• **WRITTEN INSTRUCTION**: Give the part of the items that opens with the line containing "At what coordinates" and runs through the end of the items as a numbered list, leaving out blank lines. Omit the pictures from your answer.

------------------------------------------------------------------------

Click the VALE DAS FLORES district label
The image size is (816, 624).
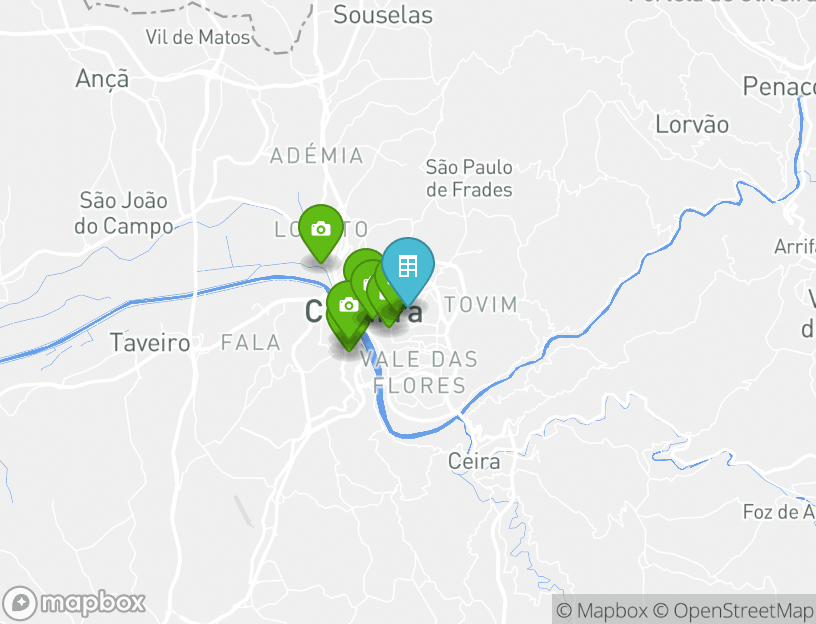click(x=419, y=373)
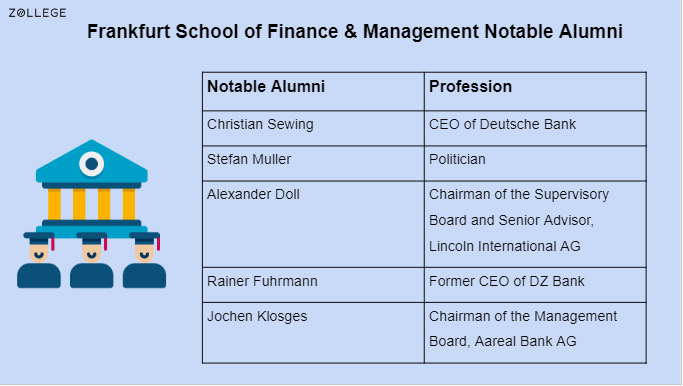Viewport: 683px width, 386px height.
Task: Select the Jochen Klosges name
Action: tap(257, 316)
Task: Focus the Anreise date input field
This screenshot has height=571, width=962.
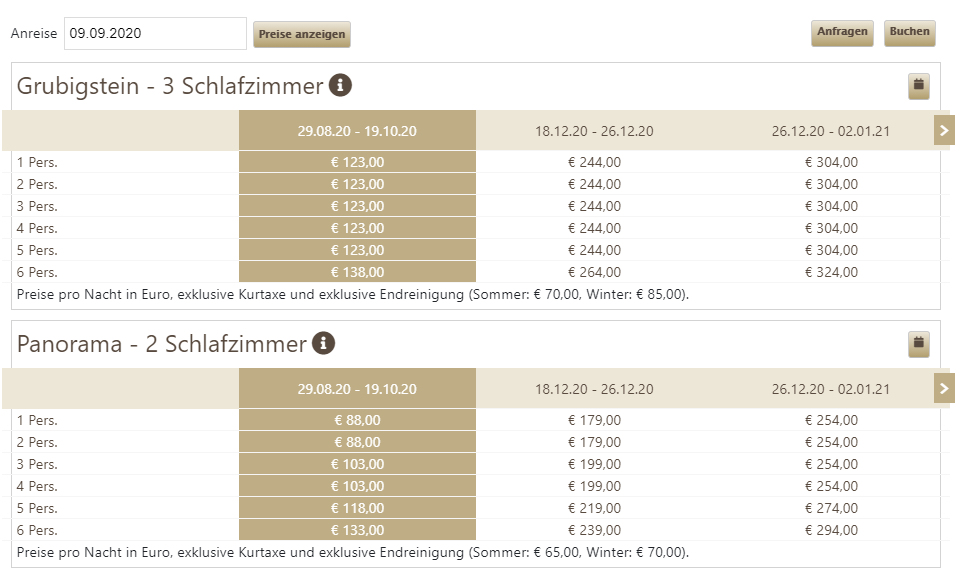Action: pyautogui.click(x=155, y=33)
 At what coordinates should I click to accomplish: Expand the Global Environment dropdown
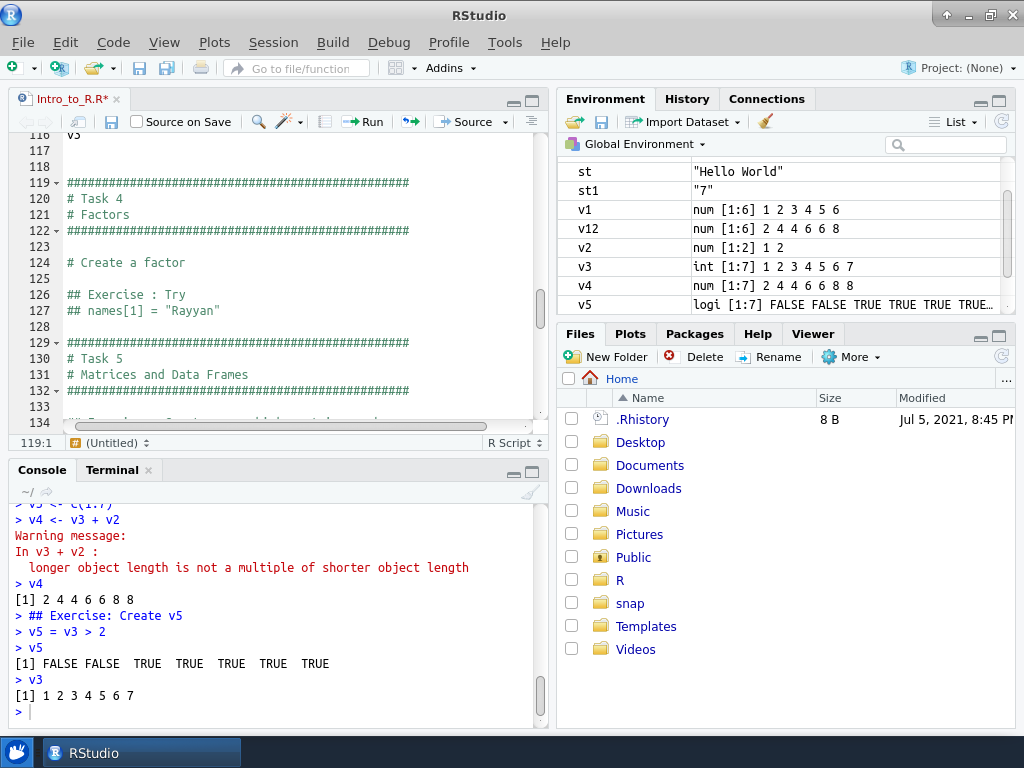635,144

------------------------------------------------------------------------

• **THE COMPLETED TASK**:
1.  At what coordinates should I click to accomplish: Expand the Global Environment dropdown
2. 635,144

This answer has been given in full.